Activity —
Transcribe every entry that follows, word for word, and omit the images.

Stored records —
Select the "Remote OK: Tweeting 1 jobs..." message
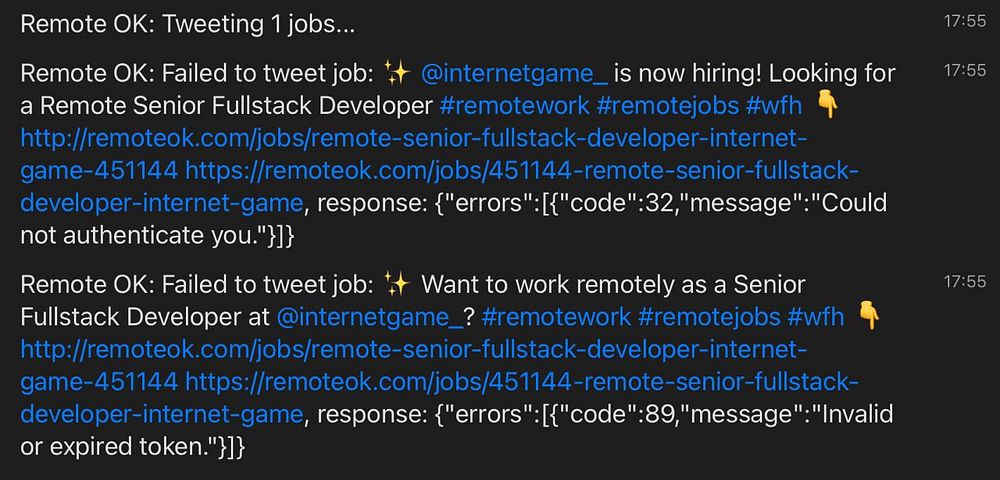point(187,24)
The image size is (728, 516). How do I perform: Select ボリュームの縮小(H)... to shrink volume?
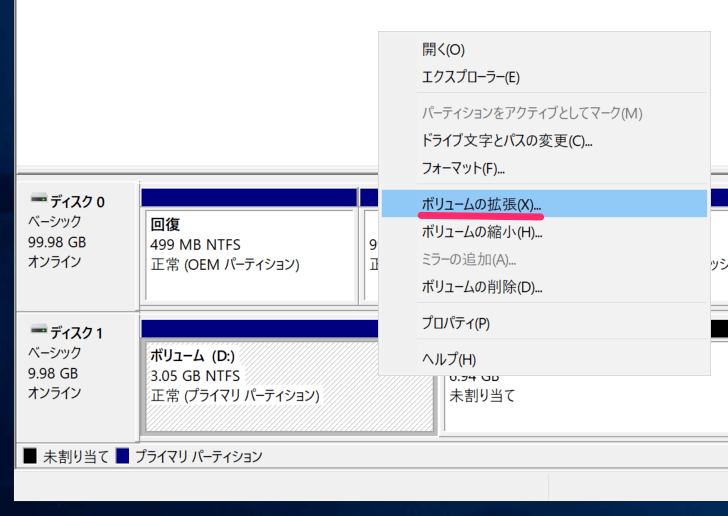(481, 232)
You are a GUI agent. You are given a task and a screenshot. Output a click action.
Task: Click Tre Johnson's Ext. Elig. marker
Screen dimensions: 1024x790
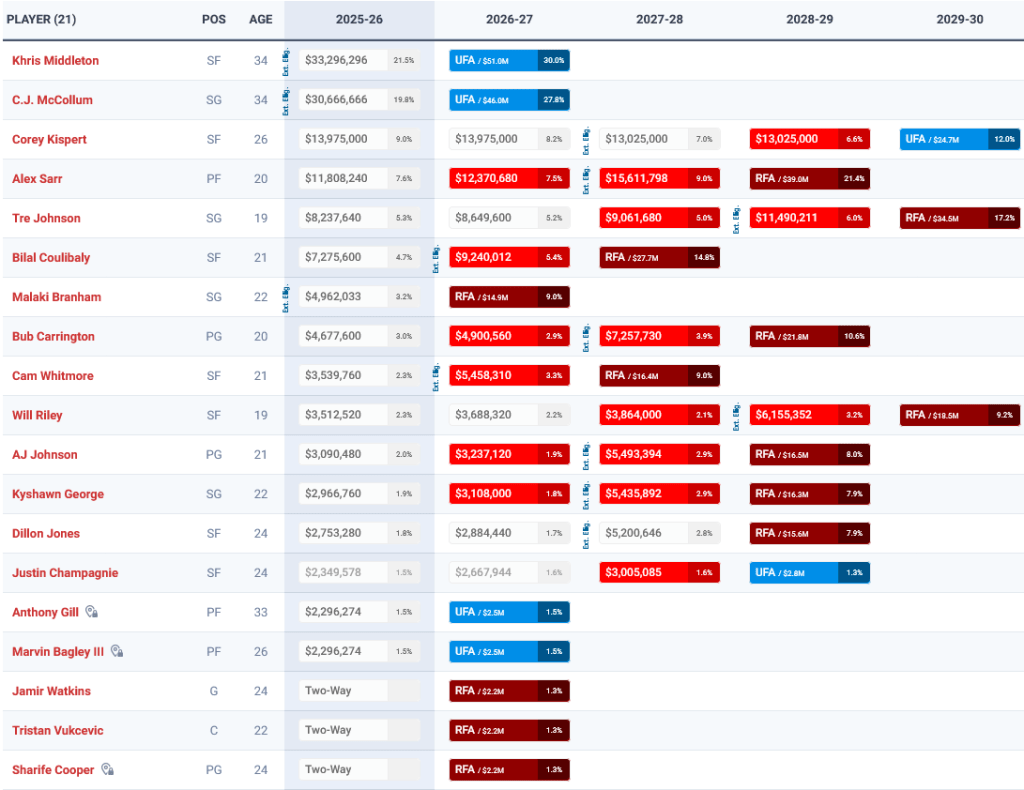[x=737, y=218]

Written answer —
Select the "Remote OK: Tweeting 1 jobs..." message
point(187,24)
The image size is (728, 516). How do I perform: Select ボリュームの縮小(H)... to shrink volume?
(481, 232)
You are a GUI agent. You are given a task and a screenshot. Output a click action.
Task: Click Tre Johnson's Ext. Elig. marker
Screen dimensions: 1024x790
[x=737, y=218]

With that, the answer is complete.